Anti-dopamine parenting hacks

NPR also spoke to educator and screen consultant Emily Cherkin and Stanford psychiatrist Anna Lembke about what parents can do with this new knowledge about how dopamine functions in their children’s lives — and offered several parenting strategies and hacks that are easy to implement.

The first thing that Cherkin suggests is delaying the introduction of things that are engineered to trigger dopamine, like screens, phones, and video games.

“I talk to hundreds of parents, and they — not one has ever said to me, I wish I gave my kid a phone earlier, or I wish I'd given them social media access at a younger age,” she said. “Never.”

Lembke stressed talking to your older kids about what activities are healthy sources of dopamine and which aren’t.

“The activities that we feel good doing it and then afterwards we feel even better, that's really the key,” she said. “That means that we're getting a healthy source of dopamine.”

Activities like exercise, meditation, sleep, listening to music, and getting out into nature are all great sources of healthy dopamine. So is connecting with others. A lot of healthy foods can give you a dopamine boost too, like protein, colorful fruits and vegetables, and dark chocolate.

Activities that release dopamine but can leave you feeling worse afterward can include social media scrolling, eating certain processed foods, gambling, shopping, and, of course, drugs.

Next, Lembke said to “limit quantity and frequency of use” of the less healthy dopamine hits.

You can do that by creating “microenvironments” — times and places where the offending activities are just not available. They are out of sight and therefore out of mind.

“Places in the home and times during the day where the child cannot see or access the device or food,” she said. “For example, my family stopped bringing screens in the car. We removed them from all but one room in the house, and we started camping once a month — no screens.”

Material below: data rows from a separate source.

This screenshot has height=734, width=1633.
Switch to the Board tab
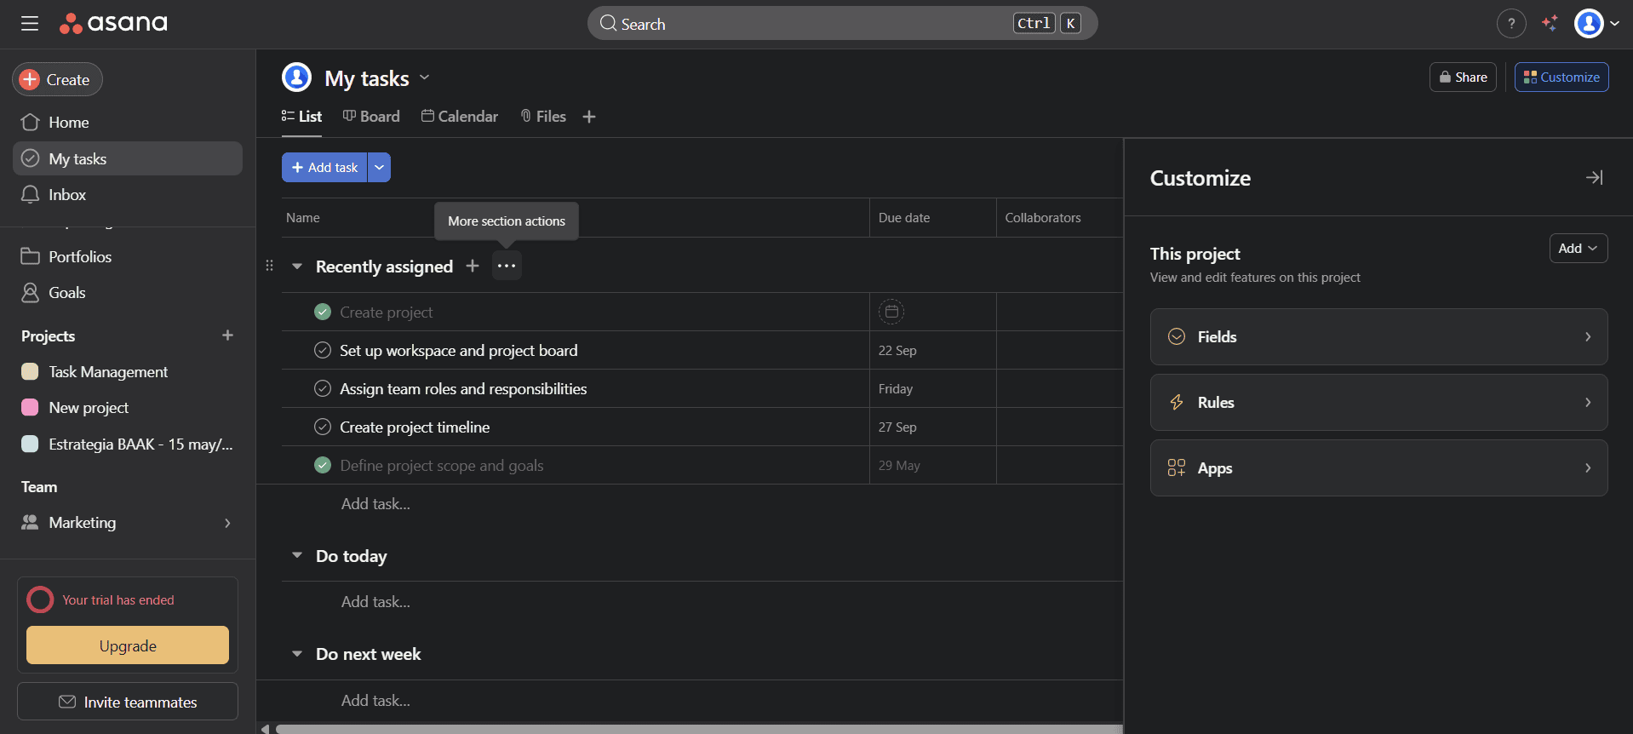pos(371,117)
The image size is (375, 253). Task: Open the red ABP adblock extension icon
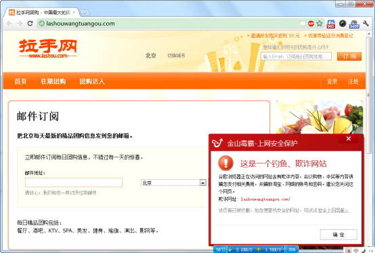click(311, 24)
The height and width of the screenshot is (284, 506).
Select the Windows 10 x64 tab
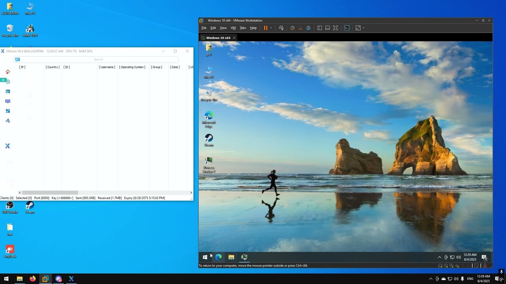(218, 38)
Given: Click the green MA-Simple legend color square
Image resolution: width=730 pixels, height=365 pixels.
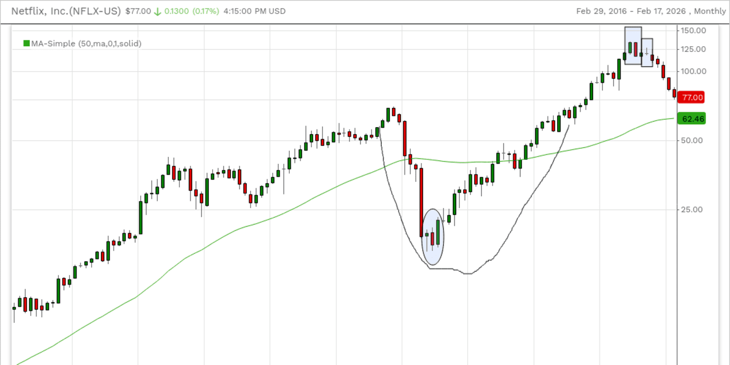Looking at the screenshot, I should (26, 43).
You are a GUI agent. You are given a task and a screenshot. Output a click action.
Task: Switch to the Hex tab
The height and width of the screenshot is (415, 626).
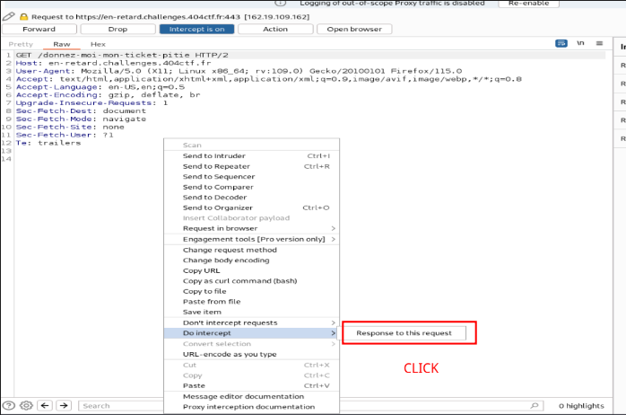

Finally she suggests “habit makeovers,” which simply means replacing your worst habits with slightly better ones, even if they’re not super great. A few examples? Swap a mindless video game with something that has strategy and/or a storyline. Pick a social media platform that encourages creativity, too. Or download an app that helps your teen learn a new language or skill. If your kid is craving sweets, allow it if he helps you bake some.

One more suggestion?

Rebecca Rialon Berry, Ph.D., a clinical assistant professor in the department of child and adolescent psychiatry at N.Y.U. Langone Health, told The New York Times that it can be helpful to have a “buffer activity” between an activity like screens and an obligation like brushing teeth, going to dinner, doing a chore, or getting ready for bed. Even if it’s for five, 10 or 15 minutes, let them read a book, play, have a snack, or other transitional activities.

“Anti-dopamine parenting” is more complicated than just taking away your kids’ greatest pleasures or banning all screens and junk food. It’s about understanding the evolutionary reasons that your kid might snap at you when you tell them “five more minutes” — and give you some tools to limit or re-route problematic activities. And really, it can help you understand your own habits as well.